Catherine Cookson has lost her title as Britain's most borrowed author after a 17-year reign as queen of the libraries.
She lost her throne to the children's writer Jacqueline Wilson in a coup said to prove that libraries are reaching new generations of readers.
However, the creator of Harry Potter, J K Rowling, managed to reach only number 42 in the library lending chart published by Public Lending Right.
Cookson, who died six years ago aged 91, published more than 100 books and sold more than 90 million copies in a lifetime of writing. The enduring appeal of her stories of 19th-century working-class life in northern England gave her the title of most borrowed author every year since the records started.

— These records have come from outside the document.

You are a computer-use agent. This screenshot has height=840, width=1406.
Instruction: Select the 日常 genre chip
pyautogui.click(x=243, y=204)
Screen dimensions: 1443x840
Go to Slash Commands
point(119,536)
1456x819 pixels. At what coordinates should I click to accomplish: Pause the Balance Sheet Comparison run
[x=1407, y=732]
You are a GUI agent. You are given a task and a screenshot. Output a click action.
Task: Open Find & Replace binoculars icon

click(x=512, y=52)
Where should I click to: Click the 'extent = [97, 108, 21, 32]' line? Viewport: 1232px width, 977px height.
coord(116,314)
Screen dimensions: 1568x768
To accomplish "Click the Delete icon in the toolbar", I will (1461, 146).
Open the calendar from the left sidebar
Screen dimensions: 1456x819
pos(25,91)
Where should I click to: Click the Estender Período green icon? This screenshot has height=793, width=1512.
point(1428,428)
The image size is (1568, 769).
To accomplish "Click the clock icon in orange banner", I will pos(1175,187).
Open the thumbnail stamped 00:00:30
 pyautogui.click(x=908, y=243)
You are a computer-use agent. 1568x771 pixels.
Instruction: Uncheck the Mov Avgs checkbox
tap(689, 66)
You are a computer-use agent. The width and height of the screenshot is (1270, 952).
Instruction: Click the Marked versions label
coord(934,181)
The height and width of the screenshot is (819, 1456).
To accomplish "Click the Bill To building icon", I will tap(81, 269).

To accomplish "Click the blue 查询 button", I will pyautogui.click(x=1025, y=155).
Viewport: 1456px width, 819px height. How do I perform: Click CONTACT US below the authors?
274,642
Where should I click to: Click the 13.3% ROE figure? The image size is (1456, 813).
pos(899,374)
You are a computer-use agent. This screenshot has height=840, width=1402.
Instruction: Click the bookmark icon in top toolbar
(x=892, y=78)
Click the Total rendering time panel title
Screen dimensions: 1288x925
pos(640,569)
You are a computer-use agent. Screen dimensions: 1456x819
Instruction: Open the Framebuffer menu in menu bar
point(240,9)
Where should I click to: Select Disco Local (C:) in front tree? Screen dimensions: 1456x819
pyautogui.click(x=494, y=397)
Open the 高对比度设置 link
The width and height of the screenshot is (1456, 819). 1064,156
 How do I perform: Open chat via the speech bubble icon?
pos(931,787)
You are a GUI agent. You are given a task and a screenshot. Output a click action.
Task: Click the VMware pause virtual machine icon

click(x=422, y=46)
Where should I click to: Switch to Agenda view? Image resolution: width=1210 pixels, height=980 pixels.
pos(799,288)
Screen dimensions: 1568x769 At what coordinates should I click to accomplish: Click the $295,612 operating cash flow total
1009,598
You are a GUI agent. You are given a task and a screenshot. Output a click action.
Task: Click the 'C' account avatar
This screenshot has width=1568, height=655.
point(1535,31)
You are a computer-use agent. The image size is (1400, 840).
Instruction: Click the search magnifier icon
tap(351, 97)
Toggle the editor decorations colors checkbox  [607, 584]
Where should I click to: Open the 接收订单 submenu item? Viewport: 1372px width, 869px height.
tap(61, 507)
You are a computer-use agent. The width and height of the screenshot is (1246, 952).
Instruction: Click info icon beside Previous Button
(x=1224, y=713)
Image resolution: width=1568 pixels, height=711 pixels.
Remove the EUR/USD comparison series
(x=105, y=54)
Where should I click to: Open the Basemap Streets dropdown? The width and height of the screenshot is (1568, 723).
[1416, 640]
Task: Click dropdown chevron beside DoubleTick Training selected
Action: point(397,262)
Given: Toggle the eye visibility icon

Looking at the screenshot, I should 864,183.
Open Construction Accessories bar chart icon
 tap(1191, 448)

Yet in 2003 she was supplanted by Wilson, 58, who has been writing children's books for 20 years after training as a journalist and working on the teenage girl's magazine Jackie.
Cookson was pushed into fourth place by Wilson, second-placed Danielle Steel and the romantic fiction writer Josephine Cox, who came third.
"This is the first time since our records began that we have had a new author replacing Catherine Cookson at number one," said Dr Jim Parker, Public Lending Right's registrar.
"Having an eminent children's author such as Jacqueline Wilson at number one surely reflects the passion of young readers and the vibrancy of the public library service for an emerging generation."
Wilson, who has sold more than 12 million copies of her books in Britain alone, said she was "surprised and totally delighted" at the news.
"Every author is thrilled to know their books are selling but I know I share with many authors an almost greater thrill when your books are borrowed from libraries.
"My thanks go to the public library service and to librarians everywhere who work so hard to help ensure that everyone has the opportunity to enjoy books and reading," she said.
Wilson, who also had the most borrowed book in London with Sleepovers, recorded a total of more than two million loans last year.
Her books, such as The Illustrated Mum and The Story of Tracey Beaker, have been praised for portraying realistic children coping with convincing everyday dilemmas. The Illustrated Mum was shortlisted for the 1999 Whitbread Children's Book and won the 1999 Children's Book of the Year at the British Book Awards. Tracey Beaker and another book, Double Act, have been filmed for television.
Wilson also dominated the chart of the most borrowed children's books, taking 16 of the 20 places.
Harry Potter filled the remaining four places, and J K Rowling had some consolation for her lowly place in the author's list as Harry Potter and the Chamber of Secrets was the most borrowed children's book of 2003. Harry Potter and the Prison of Azkaban was second.
Most borrowed book of the year was The Summons by John Grisham, while the top non-fiction title was Dave Pelzer's The Lost Boy.